MEXICO CITY — President-elect Felipe Calderon on Tuesday named a University of Chicago-trained economist as finance minister and announced five other Cabinet members, the core of an economic team endorsing free-market policies as the solution to Mexico's ills.
In a move that was widely anticipated, Calderon selected Agustin Carstens, a respected former official with the International Monetary Fund, as Mexico's equivalent of the U.S. Treasury secretary. Carstens has pledged to keep government spending in check and endorses job creation as the way to reduce Mexico's grinding poverty.
"This is exactly what Wall Street was asking for," said Alberto Bernal-Leon, an emerging-markets economist with Bear, Stearns & Co. in New York.
Bernal-Leon and other analysts praised Calderon's team as technically skilled and more politically savvy than that of Calderon's predecessor Vicente Fox, whose administration failed repeatedly to pass legislation aimed at helping Mexico's economy grow faster.
But the party of Calderon's bitter rival, defeated presidential candidate Andres Manuel Lopez Obrador, criticized the selections as more of the same for a nation that has struggled to create employment and opportunities for its people.
"Today it was decided to continue with an economic policy that has restrained the country's growth, that has generated more poverty and social inequality over the last 25 years," said Guadalupe Acosta Naranjo, secretary general of the Democratic Revolutionary Party.

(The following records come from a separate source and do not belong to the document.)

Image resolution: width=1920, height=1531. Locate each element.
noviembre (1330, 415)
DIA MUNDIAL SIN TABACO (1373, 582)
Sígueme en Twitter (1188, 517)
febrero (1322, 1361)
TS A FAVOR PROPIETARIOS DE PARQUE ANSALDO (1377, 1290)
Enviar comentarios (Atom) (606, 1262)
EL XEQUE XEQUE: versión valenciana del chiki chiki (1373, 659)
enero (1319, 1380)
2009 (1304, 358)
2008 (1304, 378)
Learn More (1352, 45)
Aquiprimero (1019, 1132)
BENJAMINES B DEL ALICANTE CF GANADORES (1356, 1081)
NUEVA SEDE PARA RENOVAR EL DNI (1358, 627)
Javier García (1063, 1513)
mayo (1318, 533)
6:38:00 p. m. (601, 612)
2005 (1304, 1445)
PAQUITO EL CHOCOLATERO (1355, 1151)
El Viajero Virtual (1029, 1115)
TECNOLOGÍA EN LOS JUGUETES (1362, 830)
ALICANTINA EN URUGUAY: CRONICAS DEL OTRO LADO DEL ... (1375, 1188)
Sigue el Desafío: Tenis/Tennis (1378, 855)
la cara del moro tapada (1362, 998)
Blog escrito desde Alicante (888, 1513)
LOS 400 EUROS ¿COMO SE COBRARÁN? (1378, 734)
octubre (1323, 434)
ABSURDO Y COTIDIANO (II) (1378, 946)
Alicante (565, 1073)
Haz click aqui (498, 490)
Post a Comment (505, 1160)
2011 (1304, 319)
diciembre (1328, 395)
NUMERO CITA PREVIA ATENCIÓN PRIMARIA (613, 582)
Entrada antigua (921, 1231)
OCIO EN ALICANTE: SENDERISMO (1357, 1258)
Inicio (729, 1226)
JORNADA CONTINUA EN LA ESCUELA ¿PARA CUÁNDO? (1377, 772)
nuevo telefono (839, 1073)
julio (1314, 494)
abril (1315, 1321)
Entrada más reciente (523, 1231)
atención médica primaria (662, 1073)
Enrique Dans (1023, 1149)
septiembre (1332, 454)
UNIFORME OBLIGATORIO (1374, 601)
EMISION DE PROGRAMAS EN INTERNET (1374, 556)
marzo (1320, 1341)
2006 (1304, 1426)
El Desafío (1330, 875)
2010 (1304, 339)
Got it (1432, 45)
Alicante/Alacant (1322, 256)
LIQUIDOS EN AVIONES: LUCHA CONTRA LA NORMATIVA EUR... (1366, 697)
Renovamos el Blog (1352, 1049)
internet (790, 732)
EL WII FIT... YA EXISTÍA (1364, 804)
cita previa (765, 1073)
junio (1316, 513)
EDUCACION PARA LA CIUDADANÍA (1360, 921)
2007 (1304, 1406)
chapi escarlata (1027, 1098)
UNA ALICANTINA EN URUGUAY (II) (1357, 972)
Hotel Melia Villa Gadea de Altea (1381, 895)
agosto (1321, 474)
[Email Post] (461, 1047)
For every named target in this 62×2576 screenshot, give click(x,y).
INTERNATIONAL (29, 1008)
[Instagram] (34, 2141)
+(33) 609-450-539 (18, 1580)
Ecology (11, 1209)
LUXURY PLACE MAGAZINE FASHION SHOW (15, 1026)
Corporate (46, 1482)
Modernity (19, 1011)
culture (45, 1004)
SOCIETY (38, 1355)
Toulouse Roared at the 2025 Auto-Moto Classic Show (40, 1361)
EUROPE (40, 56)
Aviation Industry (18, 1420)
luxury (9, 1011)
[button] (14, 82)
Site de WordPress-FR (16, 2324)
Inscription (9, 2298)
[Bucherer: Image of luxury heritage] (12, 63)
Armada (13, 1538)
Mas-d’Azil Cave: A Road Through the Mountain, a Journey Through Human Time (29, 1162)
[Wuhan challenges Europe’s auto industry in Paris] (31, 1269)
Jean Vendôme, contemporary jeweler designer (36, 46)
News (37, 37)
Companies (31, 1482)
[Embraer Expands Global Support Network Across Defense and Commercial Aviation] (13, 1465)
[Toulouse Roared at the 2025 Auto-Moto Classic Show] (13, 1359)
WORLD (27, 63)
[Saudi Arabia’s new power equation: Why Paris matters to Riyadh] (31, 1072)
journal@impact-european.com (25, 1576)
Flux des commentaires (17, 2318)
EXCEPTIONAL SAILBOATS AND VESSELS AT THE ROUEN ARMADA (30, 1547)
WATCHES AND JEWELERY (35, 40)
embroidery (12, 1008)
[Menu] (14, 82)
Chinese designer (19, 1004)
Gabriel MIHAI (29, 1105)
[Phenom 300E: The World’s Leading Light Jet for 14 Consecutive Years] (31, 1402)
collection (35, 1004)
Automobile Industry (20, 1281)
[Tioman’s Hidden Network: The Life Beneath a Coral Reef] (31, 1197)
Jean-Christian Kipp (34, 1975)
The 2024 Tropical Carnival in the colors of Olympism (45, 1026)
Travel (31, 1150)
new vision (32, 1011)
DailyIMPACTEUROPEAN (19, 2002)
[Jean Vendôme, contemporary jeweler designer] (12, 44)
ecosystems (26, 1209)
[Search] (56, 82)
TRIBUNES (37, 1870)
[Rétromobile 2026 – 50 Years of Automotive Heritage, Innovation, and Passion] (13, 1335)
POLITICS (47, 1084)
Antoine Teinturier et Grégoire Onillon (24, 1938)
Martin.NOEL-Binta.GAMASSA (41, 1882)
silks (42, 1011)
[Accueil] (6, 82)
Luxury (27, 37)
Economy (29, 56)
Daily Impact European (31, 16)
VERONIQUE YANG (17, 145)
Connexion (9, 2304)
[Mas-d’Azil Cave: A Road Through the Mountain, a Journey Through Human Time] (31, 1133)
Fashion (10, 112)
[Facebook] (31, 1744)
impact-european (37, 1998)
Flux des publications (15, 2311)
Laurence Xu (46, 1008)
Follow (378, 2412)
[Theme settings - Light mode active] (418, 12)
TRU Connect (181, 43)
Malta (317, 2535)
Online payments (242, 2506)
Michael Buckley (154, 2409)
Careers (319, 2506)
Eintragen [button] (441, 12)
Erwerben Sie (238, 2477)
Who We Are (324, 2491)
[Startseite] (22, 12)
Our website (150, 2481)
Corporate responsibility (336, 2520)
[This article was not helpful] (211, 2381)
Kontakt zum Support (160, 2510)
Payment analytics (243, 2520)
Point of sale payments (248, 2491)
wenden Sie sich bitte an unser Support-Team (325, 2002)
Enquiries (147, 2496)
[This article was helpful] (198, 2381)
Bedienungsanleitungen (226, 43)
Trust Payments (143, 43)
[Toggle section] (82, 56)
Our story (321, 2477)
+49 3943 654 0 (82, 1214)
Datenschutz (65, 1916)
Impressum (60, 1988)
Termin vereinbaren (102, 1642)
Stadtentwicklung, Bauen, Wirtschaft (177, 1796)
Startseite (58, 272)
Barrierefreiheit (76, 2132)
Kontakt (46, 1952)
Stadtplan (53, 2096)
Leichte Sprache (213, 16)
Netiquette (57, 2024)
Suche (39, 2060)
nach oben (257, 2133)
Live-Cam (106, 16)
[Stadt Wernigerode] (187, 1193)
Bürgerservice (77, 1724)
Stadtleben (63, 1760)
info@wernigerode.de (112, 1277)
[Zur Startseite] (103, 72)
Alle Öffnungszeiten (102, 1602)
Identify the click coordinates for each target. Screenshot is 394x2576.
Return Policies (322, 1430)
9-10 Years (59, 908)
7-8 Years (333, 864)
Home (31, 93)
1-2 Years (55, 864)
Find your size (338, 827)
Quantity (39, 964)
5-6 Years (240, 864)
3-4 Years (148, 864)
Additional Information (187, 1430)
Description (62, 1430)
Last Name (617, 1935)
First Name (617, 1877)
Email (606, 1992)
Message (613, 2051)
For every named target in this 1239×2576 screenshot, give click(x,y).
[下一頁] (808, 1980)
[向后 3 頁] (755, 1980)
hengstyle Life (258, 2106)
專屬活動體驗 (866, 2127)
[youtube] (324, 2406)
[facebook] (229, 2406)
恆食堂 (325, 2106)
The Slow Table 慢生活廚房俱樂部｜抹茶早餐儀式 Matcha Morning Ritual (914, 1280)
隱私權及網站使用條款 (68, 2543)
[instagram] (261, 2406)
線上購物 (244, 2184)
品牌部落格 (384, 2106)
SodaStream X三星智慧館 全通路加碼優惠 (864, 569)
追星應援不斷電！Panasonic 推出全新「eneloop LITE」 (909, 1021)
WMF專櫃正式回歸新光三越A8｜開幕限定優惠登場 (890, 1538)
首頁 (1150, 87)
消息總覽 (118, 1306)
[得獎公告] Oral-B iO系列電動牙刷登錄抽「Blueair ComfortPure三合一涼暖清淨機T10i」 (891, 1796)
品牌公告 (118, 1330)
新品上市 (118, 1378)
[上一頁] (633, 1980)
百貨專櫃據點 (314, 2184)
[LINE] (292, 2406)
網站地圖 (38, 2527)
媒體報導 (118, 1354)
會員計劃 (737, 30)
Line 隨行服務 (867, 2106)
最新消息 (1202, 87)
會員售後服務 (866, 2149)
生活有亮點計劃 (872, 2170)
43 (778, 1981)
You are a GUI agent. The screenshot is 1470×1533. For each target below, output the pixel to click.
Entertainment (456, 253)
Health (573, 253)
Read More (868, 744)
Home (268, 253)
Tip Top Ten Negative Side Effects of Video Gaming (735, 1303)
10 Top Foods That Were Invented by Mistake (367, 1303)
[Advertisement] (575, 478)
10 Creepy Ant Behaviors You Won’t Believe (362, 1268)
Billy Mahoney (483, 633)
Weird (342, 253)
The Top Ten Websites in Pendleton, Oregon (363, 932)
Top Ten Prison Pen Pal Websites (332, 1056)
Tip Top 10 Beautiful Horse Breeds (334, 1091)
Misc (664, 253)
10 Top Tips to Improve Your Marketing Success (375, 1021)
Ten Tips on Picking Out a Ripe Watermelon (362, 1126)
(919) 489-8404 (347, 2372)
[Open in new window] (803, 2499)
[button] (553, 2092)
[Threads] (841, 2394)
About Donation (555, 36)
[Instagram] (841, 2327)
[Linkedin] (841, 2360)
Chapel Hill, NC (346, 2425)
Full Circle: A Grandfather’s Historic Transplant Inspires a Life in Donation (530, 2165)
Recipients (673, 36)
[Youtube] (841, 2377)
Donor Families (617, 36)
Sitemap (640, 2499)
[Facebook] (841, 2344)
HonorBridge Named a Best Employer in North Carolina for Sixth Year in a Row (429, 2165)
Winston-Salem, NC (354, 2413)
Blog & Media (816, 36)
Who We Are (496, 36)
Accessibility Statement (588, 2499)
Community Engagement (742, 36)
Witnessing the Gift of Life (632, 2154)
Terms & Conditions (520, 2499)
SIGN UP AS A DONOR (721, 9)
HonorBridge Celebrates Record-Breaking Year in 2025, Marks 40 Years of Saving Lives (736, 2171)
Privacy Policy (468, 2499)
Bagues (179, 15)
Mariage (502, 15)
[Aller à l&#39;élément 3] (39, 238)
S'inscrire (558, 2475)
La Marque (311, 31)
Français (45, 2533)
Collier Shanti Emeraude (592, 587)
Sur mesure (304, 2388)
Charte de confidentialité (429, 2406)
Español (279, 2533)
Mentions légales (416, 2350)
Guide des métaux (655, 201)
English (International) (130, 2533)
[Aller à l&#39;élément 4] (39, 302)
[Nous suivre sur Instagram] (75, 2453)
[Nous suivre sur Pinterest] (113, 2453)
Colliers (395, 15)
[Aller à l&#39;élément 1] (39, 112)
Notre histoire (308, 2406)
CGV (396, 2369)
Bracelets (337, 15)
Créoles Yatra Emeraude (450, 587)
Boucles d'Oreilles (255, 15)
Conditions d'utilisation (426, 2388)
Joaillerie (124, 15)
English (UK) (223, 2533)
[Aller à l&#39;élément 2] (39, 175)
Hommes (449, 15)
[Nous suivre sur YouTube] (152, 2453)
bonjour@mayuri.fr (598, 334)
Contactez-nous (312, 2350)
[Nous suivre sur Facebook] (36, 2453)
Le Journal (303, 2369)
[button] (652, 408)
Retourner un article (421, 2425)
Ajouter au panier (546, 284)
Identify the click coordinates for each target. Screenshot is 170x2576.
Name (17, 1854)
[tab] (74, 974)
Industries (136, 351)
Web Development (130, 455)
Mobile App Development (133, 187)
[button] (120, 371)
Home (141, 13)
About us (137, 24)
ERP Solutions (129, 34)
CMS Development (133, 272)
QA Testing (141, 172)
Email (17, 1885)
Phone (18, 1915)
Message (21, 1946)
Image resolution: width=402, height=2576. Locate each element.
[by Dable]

Mexico's stock market closed at a record high Tuesday. But the peso sank to its lowest level in six weeks on fears that a determined leftist opposition would undermine the ability of the conservative Calderon to govern when he takes office Dec. 1.
On Monday, Lopez Obrador, who claims he was cheated out of victory in July's whisker-close election, declared himself Mexico's "legitimate president" in an elaborate ceremony in the capital's city center.
Many have derided Lopez Obrador's self-coronation as a farce meant to enhance the negotiating power of his party, which now holds the second-largest number of seats in Congress behind Calderon's National Action Party. Calderon, Carstens and other members of the new Cabinet are veteran negotiators known for their ability to forge consensus.
Still, the shadow government has raised fears that Mexico's legislature will be paralyzed by gridlock.